Thursday, September 24, 1942

FIVE EDITORIALS

Site Ed. Note: The front page tells of Wendell Willkie's report from Russia, that the Russians were growing impatient with bearing the brunt of the fighting while no second front had yet been opened to relieve them.

Meanwhile, the Russians were reported to be walking on water to fool the Italians.

Field Marshal Fedor von Bock, commanding general of the Nazi Caucasus offensive, was said by DeWitt MacKenzie to be sulking in the wake of losing a feud with Hitler over whether to take the Caucasus first, before trying to capture Stalingrad, the expenditure of troops for the latter thought by von Bock to be too great. As always, however, the military genius of Hitler had won out over that of his generals-invariably to the advantage of the Allies.

Meanwhile, the Russians were reported to be walking on water to fool the Italians.

Tim Pridgen, after just two installments of his series on race relations in Charlotte, reports of having already been labeled by readers anything from a Communist to an agent of the Klan. You can't please all of the people all of the time. But one must still try to effect understanding nevertheless. For no progress was ever made in society by dodging issues, pretending that they don't exist.

The reference to "Gargantua", in the piece on the editorial page summarizing an article from The Reader's Digest, has several possible candidates for its subject. One was the B-35 Flying Wing, which, though the Army Air Corps contracted with Northrop to build just before Pearl Harbor, was never ready for flight until June, 1946. It was capable of 40,000 feet in altitude, not 50,000 as the article projected, but could reach a speed of 393 mph, extraordinary for such a large propeller-driven aircraft of its time, with a wingspan of 172 feet, quite a lot larger and faster than the B-17 with an 102-foot wingspan and capable of 287 mph.

Another candidate for "Gangantua" is the B-36, a plane which possessed a wingspan of 230 feet, larger by 15 feet than even the mammoth B-19 experimental craft depicted in the July 1943 animated film presented by Walt Disney and narrated by Alexander de Seversky.
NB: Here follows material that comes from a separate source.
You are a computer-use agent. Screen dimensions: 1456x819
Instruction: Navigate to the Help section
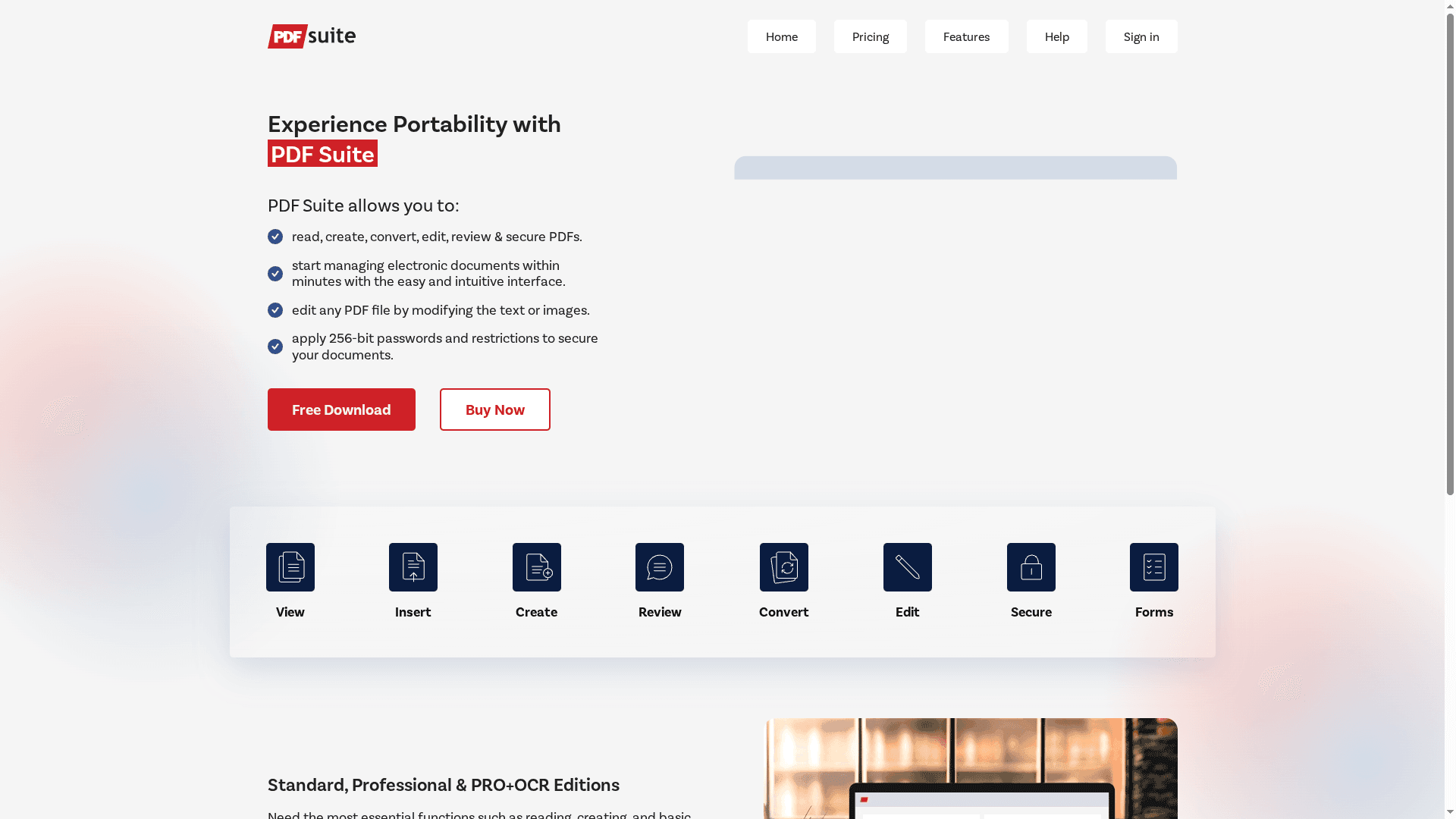[1056, 36]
The B-36 was capable of a speed of 420 mph. It, like the Flying Wing, was contracted to be built by Consolidated Aircraft before Pearl Harbor but was not finished and ready for flight until August 1946. Its range was 10,000 miles, two and a half times that of B-17's and B-24's.

In all likelihood, however, the new secret ship to which the article referred was the B-29, having just made its maiden flight three days earlier on September 21. It was capable of 357 mph, had a wingspan of 141 feet and a bomb-loaded range of 3,250 miles, still well short, however, of that much needed capability of flying at least 4,000 miles roundtrip to make a Tokyo raid from then available territory feasible. The B-29, however, was not combat ready until spring, 1944 when it was introduced into India to ferry supplies to China. It began combat missions in that theater on June 5.

With the reacquisition of thje Marianas Islands, positions on Tinian, Saipan, and Guam became available for takeoff and return by late 1944, thus enabling the B-29 to reach Tokyo. On November 24, 1944, 111 of the Superfortresses were sent on their first bombing raid over Japan.

At last the De Seversky vision for a fast, high altitude, long-range bomber capable of hitting Japan had been realized, yet not without first having to expend thousands of lives to take back most of the territory won by the Japanese in late 1941 and during the first four months of 1942.

"Bad Timing" suggests that the attempt by the Southern Railroad to hike passenger rates by 33⅓ percent in the faced of its already high profit margin appeared as wartime profiteering. Perhaps another way of putting it was that Southern's attempt to interrupt a long playing record of reasonable passenger rates reflected the jangling discords of disharmony in society generally of the time.

The nearly clipped off quote of the day from John Fletcher is: "I find the medicine worse than the malady."